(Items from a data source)

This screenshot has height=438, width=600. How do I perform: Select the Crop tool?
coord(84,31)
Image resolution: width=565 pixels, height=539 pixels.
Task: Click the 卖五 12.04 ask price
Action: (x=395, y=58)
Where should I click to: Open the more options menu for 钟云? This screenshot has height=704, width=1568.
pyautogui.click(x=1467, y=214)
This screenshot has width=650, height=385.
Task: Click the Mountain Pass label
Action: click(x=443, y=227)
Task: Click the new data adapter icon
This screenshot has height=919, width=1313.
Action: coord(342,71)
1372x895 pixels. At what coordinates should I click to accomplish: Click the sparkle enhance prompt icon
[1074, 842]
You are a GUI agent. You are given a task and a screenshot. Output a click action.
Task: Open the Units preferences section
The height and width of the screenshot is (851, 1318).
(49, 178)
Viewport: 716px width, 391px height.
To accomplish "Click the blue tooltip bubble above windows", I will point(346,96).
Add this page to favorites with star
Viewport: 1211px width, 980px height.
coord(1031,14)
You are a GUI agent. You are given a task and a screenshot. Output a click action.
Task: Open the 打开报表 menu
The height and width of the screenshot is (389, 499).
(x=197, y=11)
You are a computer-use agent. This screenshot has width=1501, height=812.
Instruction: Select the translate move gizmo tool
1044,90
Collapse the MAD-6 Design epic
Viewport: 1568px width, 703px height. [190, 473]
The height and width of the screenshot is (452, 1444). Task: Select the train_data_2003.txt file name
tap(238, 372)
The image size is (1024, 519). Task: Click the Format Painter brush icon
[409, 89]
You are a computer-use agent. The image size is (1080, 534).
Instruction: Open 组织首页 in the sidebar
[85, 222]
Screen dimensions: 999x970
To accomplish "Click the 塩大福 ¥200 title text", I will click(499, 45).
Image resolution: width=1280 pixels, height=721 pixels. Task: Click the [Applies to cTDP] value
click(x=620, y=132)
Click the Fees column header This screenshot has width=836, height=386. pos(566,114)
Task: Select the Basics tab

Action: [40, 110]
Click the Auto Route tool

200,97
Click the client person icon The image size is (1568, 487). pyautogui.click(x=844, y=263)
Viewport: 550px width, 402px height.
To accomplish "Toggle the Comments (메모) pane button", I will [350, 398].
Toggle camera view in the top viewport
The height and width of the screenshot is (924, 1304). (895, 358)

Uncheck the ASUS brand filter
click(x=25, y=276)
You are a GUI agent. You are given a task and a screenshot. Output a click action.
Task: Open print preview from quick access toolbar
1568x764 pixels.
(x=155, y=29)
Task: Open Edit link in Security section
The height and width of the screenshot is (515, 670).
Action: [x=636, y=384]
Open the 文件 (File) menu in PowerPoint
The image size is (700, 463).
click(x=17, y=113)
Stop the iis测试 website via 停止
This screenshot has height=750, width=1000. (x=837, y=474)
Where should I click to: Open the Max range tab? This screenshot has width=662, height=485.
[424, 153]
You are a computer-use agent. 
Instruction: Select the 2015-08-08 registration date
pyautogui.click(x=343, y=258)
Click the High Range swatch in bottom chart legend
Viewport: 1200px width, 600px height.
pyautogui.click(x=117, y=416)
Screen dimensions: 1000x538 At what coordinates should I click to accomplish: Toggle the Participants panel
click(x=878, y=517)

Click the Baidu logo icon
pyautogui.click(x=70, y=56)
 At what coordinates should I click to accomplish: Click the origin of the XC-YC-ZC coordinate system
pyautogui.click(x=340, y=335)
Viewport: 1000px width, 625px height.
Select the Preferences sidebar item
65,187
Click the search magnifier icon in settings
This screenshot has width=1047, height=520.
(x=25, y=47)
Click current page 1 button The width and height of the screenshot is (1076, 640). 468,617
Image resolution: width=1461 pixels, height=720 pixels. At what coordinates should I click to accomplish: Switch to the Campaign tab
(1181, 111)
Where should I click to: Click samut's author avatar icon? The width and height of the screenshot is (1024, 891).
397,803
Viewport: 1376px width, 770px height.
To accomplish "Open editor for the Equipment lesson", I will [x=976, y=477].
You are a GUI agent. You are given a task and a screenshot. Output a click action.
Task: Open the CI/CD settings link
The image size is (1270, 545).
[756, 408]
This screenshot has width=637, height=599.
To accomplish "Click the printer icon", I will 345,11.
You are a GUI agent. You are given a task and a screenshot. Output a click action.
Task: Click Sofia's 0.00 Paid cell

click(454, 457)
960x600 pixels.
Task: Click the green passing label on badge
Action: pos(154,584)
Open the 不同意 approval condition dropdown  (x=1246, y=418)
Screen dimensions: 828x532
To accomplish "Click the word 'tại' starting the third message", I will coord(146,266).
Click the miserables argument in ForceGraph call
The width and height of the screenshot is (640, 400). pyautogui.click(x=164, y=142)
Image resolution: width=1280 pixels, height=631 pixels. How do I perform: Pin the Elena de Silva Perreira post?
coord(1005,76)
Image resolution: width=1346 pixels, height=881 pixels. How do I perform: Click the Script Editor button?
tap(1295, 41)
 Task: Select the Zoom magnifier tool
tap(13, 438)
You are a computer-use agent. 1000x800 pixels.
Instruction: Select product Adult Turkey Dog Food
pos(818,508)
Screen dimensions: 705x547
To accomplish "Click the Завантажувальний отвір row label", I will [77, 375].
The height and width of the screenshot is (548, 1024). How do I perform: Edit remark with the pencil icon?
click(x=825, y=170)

THE TASK ::
Report back each line of the entries that holds the string "link".

SOLUTION TO THE PROBLEM ::
Task: Open Edit link in Security section
Task: Open the CI/CD settings link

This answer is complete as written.